Dans ce contexte, "je considère que nous avons un devoir: c'est de vous aider à retourner dans la vie extra politique dans laquelle vous étiez avant. Nous vous devons de vous accompagner dans cette période. C'est une condition qui nous permet d'être demain crédibles pour demander à d'autres de s'engager", a-t-il poursuivi en soulignant qu'un certain nombre d'entre eux avaient quitté leur emploi dans le privé pour siéger à l'Assemblée.

"Il y aura d'autres échéances: les municipales, les sénatoriales, les européennes. D'aucuns pensent déjà aux présidentielles", a-t-il détaillé, provoquant des rires dans l'assistance, "le menu est déjà bien chargé".

"Ce que je veux plus que tout c’est que vous puissiez continuer à transformer le pays", a poursuivi Emmanuel Macron, "pour tout cela j'aurais besoin de vous, votre rôle sera essentiel".

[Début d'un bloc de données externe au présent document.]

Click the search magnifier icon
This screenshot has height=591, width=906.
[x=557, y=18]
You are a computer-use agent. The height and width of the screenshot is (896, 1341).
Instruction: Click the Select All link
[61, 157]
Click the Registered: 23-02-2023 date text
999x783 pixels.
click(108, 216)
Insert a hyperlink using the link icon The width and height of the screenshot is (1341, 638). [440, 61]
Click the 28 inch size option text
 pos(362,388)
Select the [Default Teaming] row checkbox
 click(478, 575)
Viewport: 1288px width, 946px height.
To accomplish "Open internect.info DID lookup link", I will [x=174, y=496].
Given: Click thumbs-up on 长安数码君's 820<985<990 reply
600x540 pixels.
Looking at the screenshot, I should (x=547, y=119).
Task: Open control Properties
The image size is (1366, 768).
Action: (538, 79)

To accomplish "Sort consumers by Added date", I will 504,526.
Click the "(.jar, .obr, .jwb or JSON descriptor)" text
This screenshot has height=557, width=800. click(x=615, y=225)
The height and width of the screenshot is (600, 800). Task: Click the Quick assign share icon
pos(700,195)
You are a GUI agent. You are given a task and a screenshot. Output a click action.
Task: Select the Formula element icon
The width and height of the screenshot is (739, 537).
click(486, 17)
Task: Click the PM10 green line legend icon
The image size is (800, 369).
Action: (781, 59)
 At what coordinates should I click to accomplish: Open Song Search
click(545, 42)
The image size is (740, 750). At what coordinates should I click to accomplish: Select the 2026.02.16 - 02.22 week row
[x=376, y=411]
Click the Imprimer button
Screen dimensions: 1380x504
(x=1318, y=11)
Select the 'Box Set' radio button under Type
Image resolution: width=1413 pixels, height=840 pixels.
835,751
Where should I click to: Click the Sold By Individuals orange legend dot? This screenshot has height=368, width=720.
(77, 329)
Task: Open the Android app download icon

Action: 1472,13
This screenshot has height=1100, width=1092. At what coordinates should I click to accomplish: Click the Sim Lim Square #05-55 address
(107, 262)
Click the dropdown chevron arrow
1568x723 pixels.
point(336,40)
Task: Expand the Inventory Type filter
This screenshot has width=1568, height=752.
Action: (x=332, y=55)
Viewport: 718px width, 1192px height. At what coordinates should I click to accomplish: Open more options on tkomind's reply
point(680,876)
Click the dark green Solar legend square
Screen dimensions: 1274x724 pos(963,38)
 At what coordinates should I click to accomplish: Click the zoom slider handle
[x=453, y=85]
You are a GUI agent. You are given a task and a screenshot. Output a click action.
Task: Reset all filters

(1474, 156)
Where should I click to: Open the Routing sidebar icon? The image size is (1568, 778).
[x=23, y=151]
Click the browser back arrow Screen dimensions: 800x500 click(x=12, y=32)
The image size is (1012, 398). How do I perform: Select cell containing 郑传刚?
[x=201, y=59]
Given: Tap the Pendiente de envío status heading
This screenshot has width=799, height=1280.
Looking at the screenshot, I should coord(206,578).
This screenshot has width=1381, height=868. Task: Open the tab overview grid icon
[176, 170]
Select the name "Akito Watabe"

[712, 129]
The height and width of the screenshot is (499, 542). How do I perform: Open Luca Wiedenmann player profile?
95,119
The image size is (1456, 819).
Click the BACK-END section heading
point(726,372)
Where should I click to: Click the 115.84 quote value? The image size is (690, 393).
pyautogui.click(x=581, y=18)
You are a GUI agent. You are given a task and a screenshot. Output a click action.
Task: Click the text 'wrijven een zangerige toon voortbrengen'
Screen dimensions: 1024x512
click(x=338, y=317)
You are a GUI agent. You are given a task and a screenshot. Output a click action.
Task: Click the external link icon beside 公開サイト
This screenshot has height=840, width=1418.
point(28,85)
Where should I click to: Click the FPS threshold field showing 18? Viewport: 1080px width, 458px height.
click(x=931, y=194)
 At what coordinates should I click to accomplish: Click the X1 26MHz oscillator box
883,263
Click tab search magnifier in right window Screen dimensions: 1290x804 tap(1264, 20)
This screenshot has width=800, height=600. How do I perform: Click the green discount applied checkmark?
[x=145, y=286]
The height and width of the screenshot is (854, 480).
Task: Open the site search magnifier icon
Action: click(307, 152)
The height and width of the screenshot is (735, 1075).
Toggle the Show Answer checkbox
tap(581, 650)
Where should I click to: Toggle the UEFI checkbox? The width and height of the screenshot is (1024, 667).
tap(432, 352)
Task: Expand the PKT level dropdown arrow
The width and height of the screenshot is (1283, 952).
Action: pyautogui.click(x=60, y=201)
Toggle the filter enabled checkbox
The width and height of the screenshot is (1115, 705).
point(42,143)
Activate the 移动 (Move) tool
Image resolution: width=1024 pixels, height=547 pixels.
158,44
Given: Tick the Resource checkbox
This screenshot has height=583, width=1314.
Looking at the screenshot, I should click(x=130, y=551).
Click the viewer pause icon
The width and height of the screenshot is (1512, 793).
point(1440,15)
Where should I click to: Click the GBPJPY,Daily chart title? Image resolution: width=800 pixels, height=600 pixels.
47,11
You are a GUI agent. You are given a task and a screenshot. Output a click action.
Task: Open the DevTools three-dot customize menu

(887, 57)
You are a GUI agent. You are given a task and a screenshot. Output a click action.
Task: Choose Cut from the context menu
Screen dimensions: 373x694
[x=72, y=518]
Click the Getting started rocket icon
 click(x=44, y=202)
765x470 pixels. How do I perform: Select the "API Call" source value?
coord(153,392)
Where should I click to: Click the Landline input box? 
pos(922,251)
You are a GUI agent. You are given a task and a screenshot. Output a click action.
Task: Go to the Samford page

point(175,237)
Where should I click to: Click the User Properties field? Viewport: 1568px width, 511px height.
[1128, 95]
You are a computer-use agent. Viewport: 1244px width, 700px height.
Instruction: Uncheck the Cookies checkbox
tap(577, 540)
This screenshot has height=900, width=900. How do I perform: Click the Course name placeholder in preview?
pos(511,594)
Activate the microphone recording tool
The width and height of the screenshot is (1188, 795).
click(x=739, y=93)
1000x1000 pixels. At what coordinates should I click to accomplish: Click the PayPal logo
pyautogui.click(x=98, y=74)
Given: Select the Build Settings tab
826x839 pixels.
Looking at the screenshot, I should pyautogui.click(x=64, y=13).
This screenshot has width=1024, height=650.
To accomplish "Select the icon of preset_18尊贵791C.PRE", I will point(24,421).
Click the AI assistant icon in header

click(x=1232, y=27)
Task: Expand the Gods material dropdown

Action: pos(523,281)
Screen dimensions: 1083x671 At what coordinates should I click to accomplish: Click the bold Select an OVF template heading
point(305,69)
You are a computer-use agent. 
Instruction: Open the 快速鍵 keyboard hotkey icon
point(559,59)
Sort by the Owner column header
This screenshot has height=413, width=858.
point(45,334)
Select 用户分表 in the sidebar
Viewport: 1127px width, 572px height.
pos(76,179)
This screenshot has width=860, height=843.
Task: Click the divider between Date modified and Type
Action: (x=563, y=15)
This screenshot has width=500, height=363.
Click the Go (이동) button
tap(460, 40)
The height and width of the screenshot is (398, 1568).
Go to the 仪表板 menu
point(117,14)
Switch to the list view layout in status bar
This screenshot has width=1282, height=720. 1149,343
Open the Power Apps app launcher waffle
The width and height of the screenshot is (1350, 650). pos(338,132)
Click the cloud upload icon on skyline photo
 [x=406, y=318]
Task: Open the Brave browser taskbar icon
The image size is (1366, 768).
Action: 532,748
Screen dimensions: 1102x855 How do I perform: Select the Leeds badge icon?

Il a indiqué avoir "une pensée particulière" pour l'ancien ministre de l'Intérieur Christophe Castaner et l'ex-président de l'Assemblée Richard Ferrand, "ces compagnons de route" battus dans les Alpes-de-Haute Provence et dans le Finistère. "Je serai toujours là parce que vous avez toujours été la pour moi, parce que vous avez pris beaucoup de risques".

Article original publié sur BFMTV.com

VIDÉO - Jean-Luc Mélenchon: "Emmanuel Macron a choisi l'affrontement"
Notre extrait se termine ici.